Reaching into space to solve challenges on Earth
16 April 2020
The new SmartSat Cooperative Research Centre at Lot Fourteen is reaching into the frontiers of space, leveraging research and technology to solve challenges here on Earth.
Those challenges include the need for more accurate and reliable communications during major disasters such as Australia’s devastating summer of bushfires, and a national network to monitor the quality and quantity of our precious water resources.
SmartSat is a consortium of over 100 national and international universities, research organisations and industry partners, jointly funded by the Australian Federal Government.
It has a mission to develop know-how and technologies in advanced telecommunications and Internet of Things connectivity, intelligent satellite systems and Earth observation next generation data services.
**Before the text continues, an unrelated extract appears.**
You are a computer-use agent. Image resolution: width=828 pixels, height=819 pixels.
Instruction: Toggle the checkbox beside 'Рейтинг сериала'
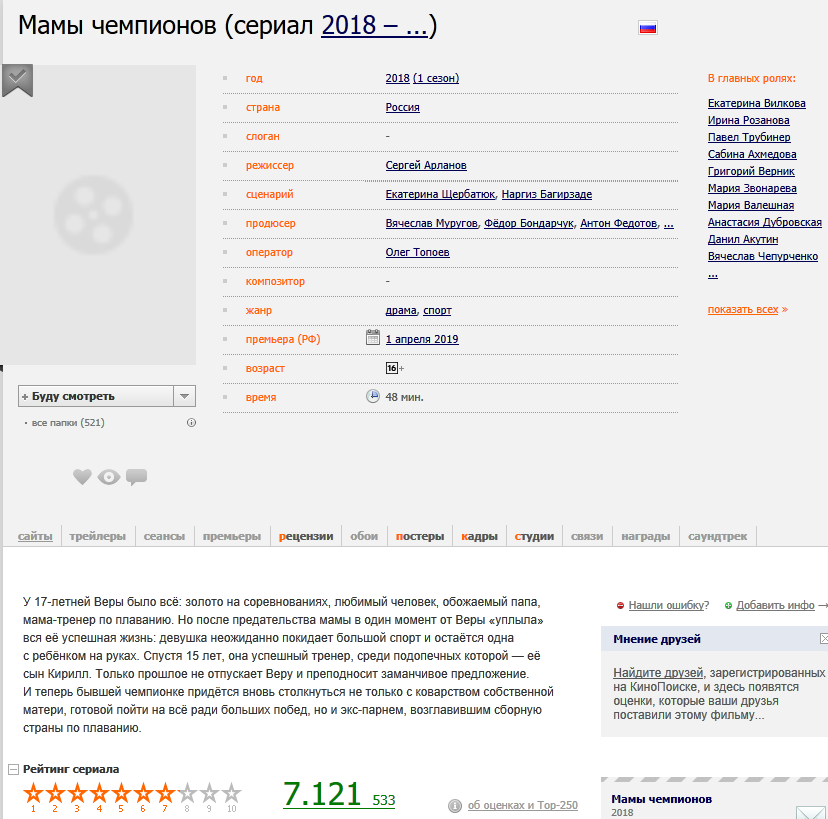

SmartSat is one of a growing number of space industry businesses and organisations at Lot Fourteen which is rapidly becoming known as a national hub for space research and industry.
SmartSat’s neighbours at Lot Fourteen include the Australian Space Agency, pioneering space companies Myriota, Inovor Technologies, Neumann Space, SITAEL Australia and the CSIRO’s space science and technology research, with the Space Discovery Centre and the Mission Control Centre to come.
Defence and space is one of four deep tech focus sectors at Lot Fourteen, attracting investment to our state and creating high value career opportunities for South Australians in this rapidly growing sector.
SmartSat’s research will develop intellectual property and specialist industry expertise to foster new businesses, create export economic value and generate new high-tech jobs. It will focus on research related to agriculture and farming, disaster management, mining and natural resources, defence and security and transport and logistics.
SmartSat Chief Executive Professor Andy Koronios said the centre was working with NASA, the Australian Maritime Safety Authority and Safety from Space to develop more accurate and reliable disaster management communications.
“Critical communications infrastructure is often damaged during a major fire incident, which may complicate rescue efforts and put lives at further risk,” SmartSat CEO Professor Andy Koronios said.
The CRC is in discussions with NASA about a Search and Rescue/Emergency Management project that will adapt existing emergency beacon technologies into a form of miniaturised satellite radio, connected into national data systems to deliver a complete, real-time picture of disaster zones and ensure reliable communication for individuals and communities in danger.
The SmartSat CRC work will also focus on a network to monitor the quality and quantity of surface and groundwater across the country.
The AquaWatch Australia Mission will develop a comprehensive, national monitoring system that can provide precise, decision-ready information on the quantity and quality of water across Australia’s inland waterways, reservoirs, and coastal environments and its variations over time. This will enhance existing monitoring systems.
“These technologies represent the future of how the world communicates, and Australia is home to internationally recognised experts in the field,” Prof Koronios said.
“Now, the mission for the SmartSat CRC is to coordinate research in a way that not only solves the unique challenges posed by Australia’s sprawling geography, but in doing so shows the world a better way to communicate.”